> _Problem details_
Please give the data again in full, precisely as it is written.

> _Records provided_
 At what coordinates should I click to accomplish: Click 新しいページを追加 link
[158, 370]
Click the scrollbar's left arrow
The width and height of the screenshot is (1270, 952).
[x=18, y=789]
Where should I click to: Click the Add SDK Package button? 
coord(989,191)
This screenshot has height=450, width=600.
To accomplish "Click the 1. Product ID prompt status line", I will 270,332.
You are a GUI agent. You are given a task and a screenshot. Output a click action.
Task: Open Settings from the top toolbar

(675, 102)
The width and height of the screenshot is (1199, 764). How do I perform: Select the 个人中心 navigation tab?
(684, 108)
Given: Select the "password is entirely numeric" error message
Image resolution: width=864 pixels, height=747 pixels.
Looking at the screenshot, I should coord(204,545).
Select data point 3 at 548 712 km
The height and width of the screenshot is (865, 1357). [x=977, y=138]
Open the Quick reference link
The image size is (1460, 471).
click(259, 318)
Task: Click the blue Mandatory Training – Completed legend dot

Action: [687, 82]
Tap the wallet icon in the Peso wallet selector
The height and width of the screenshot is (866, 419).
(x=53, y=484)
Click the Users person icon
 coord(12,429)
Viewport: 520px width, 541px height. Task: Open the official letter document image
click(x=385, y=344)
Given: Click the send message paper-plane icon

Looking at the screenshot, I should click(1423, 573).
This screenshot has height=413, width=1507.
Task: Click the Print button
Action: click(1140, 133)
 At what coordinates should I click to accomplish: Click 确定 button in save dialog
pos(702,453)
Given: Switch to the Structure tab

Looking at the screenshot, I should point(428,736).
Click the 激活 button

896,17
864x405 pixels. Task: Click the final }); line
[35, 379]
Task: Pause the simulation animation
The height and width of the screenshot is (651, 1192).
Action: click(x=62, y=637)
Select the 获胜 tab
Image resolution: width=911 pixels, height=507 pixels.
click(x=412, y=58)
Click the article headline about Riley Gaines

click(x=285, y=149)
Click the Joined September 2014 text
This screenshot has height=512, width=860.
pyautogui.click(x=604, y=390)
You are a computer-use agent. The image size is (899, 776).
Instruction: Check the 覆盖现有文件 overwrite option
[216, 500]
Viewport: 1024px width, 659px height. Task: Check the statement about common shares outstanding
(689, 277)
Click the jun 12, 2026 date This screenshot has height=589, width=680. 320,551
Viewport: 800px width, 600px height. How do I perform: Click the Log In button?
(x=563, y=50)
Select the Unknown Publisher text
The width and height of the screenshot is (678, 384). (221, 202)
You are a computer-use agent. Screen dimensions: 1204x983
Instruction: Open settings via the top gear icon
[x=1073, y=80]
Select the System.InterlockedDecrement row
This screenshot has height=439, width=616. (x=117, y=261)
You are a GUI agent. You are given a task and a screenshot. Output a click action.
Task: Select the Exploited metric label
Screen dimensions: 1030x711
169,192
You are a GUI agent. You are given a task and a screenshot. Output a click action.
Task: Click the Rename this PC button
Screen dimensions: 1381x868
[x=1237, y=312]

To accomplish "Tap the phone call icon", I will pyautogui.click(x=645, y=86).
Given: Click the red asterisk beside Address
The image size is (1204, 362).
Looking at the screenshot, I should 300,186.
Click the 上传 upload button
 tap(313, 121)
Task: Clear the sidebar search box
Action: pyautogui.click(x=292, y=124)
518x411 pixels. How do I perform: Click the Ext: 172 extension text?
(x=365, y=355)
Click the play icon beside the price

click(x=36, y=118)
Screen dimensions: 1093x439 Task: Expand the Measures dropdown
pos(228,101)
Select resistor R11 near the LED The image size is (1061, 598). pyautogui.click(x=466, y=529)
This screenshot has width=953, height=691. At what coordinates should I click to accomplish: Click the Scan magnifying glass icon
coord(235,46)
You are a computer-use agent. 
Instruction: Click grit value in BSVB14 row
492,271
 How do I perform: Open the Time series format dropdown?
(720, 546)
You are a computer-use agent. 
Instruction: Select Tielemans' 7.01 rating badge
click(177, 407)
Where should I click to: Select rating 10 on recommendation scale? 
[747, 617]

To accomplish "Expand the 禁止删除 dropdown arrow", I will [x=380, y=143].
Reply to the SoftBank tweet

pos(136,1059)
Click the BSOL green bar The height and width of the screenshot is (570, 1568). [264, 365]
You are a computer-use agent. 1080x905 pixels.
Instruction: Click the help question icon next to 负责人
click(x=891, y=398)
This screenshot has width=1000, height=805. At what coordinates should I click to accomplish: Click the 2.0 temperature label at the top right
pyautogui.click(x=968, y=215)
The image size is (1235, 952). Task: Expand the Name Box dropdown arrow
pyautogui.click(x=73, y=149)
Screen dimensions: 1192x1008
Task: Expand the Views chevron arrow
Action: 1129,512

> _Expected answer_
 At what coordinates should I click to accomplish: Click 新しいページを追加 link
[158, 370]
Click the scrollbar's left arrow
The width and height of the screenshot is (1270, 952).
[x=18, y=789]
Where should I click to: Click the Add SDK Package button? 
coord(989,191)
This screenshot has height=450, width=600.
To accomplish "Click the 1. Product ID prompt status line", I will 270,332.
You are a GUI agent. You are given a task and a screenshot. Output a click action.
Task: Open Settings from the top toolbar

(675, 102)
The width and height of the screenshot is (1199, 764). How do I perform: Select the 个人中心 navigation tab?
(684, 108)
Given: Select the "password is entirely numeric" error message
Image resolution: width=864 pixels, height=747 pixels.
Looking at the screenshot, I should coord(204,545).
Select data point 3 at 548 712 km
The height and width of the screenshot is (865, 1357). [x=977, y=138]
Open the Quick reference link
The image size is (1460, 471).
click(259, 318)
Task: Click the blue Mandatory Training – Completed legend dot

Action: [687, 82]
Tap the wallet icon in the Peso wallet selector
The height and width of the screenshot is (866, 419).
(x=53, y=484)
Click the Users person icon
 coord(12,429)
Viewport: 520px width, 541px height. Task: Open the official letter document image
click(x=385, y=344)
Given: Click the send message paper-plane icon

Looking at the screenshot, I should click(1423, 573).
This screenshot has height=413, width=1507.
Task: Click the Print button
Action: click(1140, 133)
 At what coordinates should I click to accomplish: Click 确定 button in save dialog
pos(702,453)
Given: Switch to the Structure tab

Looking at the screenshot, I should point(428,736).
Click the 激活 button

896,17
864x405 pixels. Task: Click the final }); line
[35, 379]
Task: Pause the simulation animation
The height and width of the screenshot is (651, 1192).
Action: click(x=62, y=637)
Select the 获胜 tab
Image resolution: width=911 pixels, height=507 pixels.
click(x=412, y=58)
Click the article headline about Riley Gaines

click(x=285, y=149)
Click the Joined September 2014 text
This screenshot has height=512, width=860.
pyautogui.click(x=604, y=390)
You are a computer-use agent. The image size is (899, 776).
Instruction: Check the 覆盖现有文件 overwrite option
[216, 500]
Viewport: 1024px width, 659px height. Task: Check the statement about common shares outstanding
(689, 277)
Click the jun 12, 2026 date This screenshot has height=589, width=680. 320,551
Viewport: 800px width, 600px height. How do I perform: Click the Log In button?
(x=563, y=50)
Select the Unknown Publisher text
The width and height of the screenshot is (678, 384). (221, 202)
You are a computer-use agent. Screen dimensions: 1204x983
Instruction: Open settings via the top gear icon
[x=1073, y=80]
Select the System.InterlockedDecrement row
This screenshot has height=439, width=616. (x=117, y=261)
You are a GUI agent. You are given a task and a screenshot. Output a click action.
Task: Select the Exploited metric label
Screen dimensions: 1030x711
169,192
You are a GUI agent. You are given a task and a screenshot. Output a click action.
Task: Click the Rename this PC button
Screen dimensions: 1381x868
[x=1237, y=312]

To accomplish "Tap the phone call icon", I will pyautogui.click(x=645, y=86).
Given: Click the red asterisk beside Address
The image size is (1204, 362).
Looking at the screenshot, I should 300,186.
Click the 上传 upload button
 tap(313, 121)
Task: Clear the sidebar search box
Action: pyautogui.click(x=292, y=124)
518x411 pixels. How do I perform: Click the Ext: 172 extension text?
(x=365, y=355)
Click the play icon beside the price

click(x=36, y=118)
Screen dimensions: 1093x439 Task: Expand the Measures dropdown
pos(228,101)
Select resistor R11 near the LED The image size is (1061, 598). pyautogui.click(x=466, y=529)
This screenshot has width=953, height=691. At what coordinates should I click to accomplish: Click the Scan magnifying glass icon
coord(235,46)
You are a computer-use agent. 
Instruction: Click grit value in BSVB14 row
492,271
 How do I perform: Open the Time series format dropdown?
(720, 546)
You are a computer-use agent. 
Instruction: Select Tielemans' 7.01 rating badge
click(177, 407)
Where should I click to: Select rating 10 on recommendation scale? 
[747, 617]

To accomplish "Expand the 禁止删除 dropdown arrow", I will [x=380, y=143].
Reply to the SoftBank tweet

pos(136,1059)
Click the BSOL green bar The height and width of the screenshot is (570, 1568). [264, 365]
You are a computer-use agent. 1080x905 pixels.
Instruction: Click the help question icon next to 负责人
click(x=891, y=398)
This screenshot has width=1000, height=805. At what coordinates should I click to accomplish: Click the 2.0 temperature label at the top right
pyautogui.click(x=968, y=215)
The image size is (1235, 952). Task: Expand the Name Box dropdown arrow
pyautogui.click(x=73, y=149)
Screen dimensions: 1192x1008
Task: Expand the Views chevron arrow
Action: 1129,512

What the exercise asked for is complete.